La croissance du volleyball limitée par un manque de terrains

Le volleyball a la cote à Sherbrooke. Que ce soit à l’intérieur ou sur le sable. Mais le club civil Envolley doit refuser des inscriptions, faute de terrains disponibles. Une situation qui arrive au bien mauvais moment puisque ce sport est en pleine croissance.

Plus de 1000 joueurs et joueuses s’inscrivent chaque année dans le volet jeunesse et le volet adulte, au volleyball de plage ou au volleyball intérieur. La directrice générale de l’Envolley s’en réjouit, mais admet que les possibilités de croissance demeurent limitées par une question d’infrastructures.


«  On ne veut pas seulement être une ville de volleyball. On veut que Sherbrooke soit LA ville de volleyball au Québec.  »
Geneviève Côté

«Il manque de gymnase, constate Geneviève Côté. C’est malheureusement le cas pour presque tous les sports de gymnase. On est un club sans but lucratif depuis 1996 et on collabore avec les institutions scolaires pour obtenir des plateaux d’entraînement. On ne possède pas de complexe sportif ici à Sherbrooke, contrairement à ailleurs. On investit beaucoup d’énergie et de temps dans la location de plateaux.»

Si Annie Martin a été inspirante pour la relève féminine, maintenant, l’effet Nicolas Hoag se fait ressentir:

«Le volleyball prend de l’ampleur à Sherbrooke, plaide Geneviève Côté. On compte deux ligues des plus chez les adultes cette année et au scolaire, une nouvelle division atome sera formée. Au mini-volley, on accueille de plus en plus de joueurs, ce qui aura un impact chez les écoles bientôt. Je mesure aussi un regain de popularité pour le volleyball en observant l’intérêt des universitaires. Plusieurs étudiants n’ont pu s’inscrire aux ligues intra-muros, faute de place, alors ils de tournent vers nous.»

Cette vague de popularité chez les hommes force l’Envolley à demander un programme sport-études l’an prochain au Triolet chez les garçons.

«On ne veut pas seulement être une ville de volleyball. On veut que Sherbrooke soit LA ville de volleyball au Québec. En région, on accueille les meilleurs du Québec, comme au Collège François Delaplace. Volleyball Québec choisit souvent les installations de Sherbrooke pour des camps au volleyball intérieur et au volleyball de plage.»

Le parc Atto-Beaver demeure également très populaire.
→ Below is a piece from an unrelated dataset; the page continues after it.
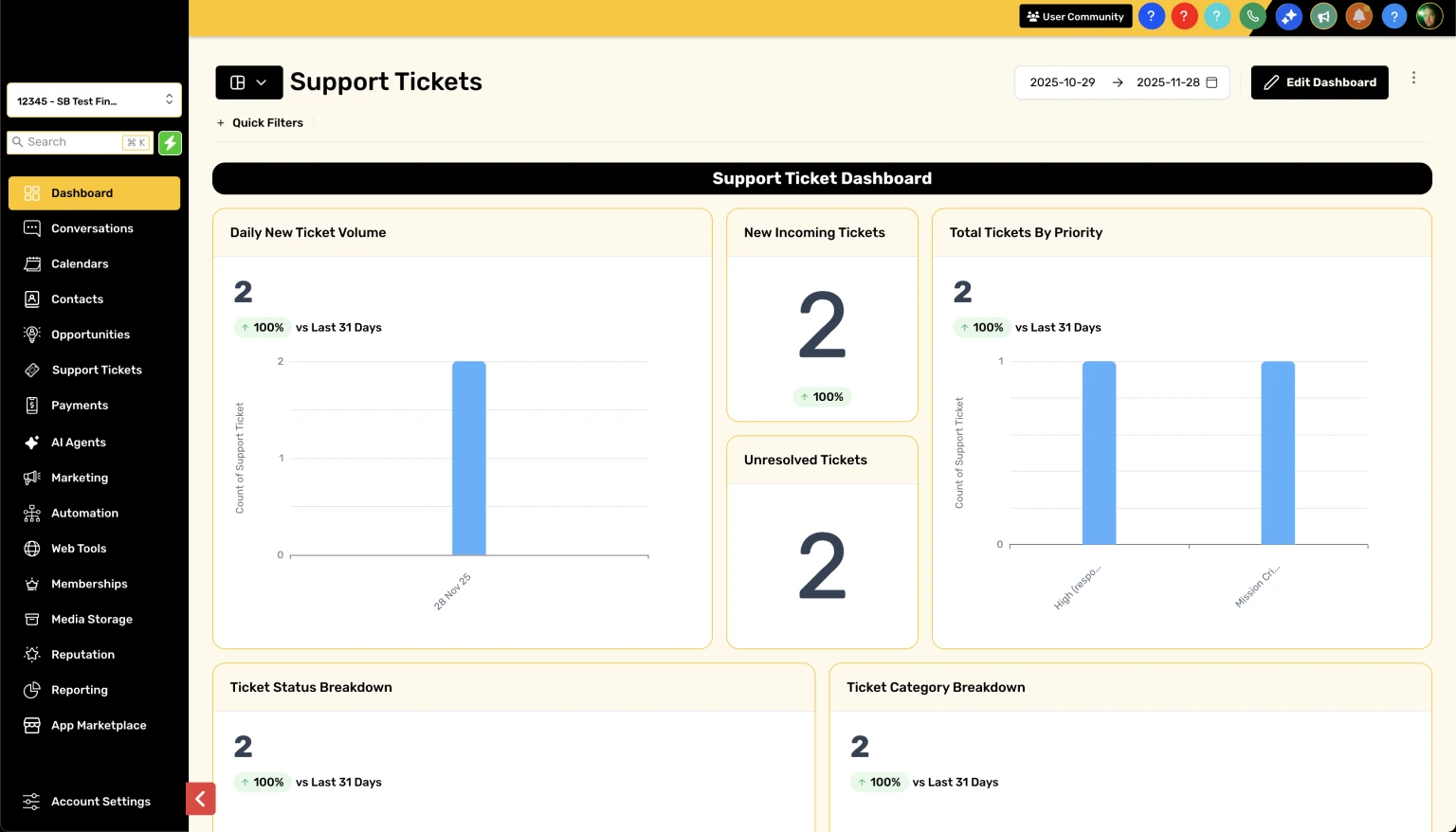Image resolution: width=1456 pixels, height=832 pixels.
Task: Add a Quick Filters entry
Action: point(260,123)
«Il y a neuf terrains au parc Atto-Beaver, mais puisque c’est une zone inondable, on ne peut plus jouer quand la nuit tombe et il est impossible d’y installer un système d’éclairage. On a dû refuser des équipes au volleyball de plage. On est même prêts à cohabiter avec d’autres sports pour l’intérieur. On pense entre autres à la gymnastique, connaissant les problèmes d’installations chez Sher-Gym. Ça nous prend des plafonds plus haut, nous aussi. Chose certaine, on doit gagner en autonomie. Cela nous aiderait à attirer des championnats nationaux», termine la directrice du club.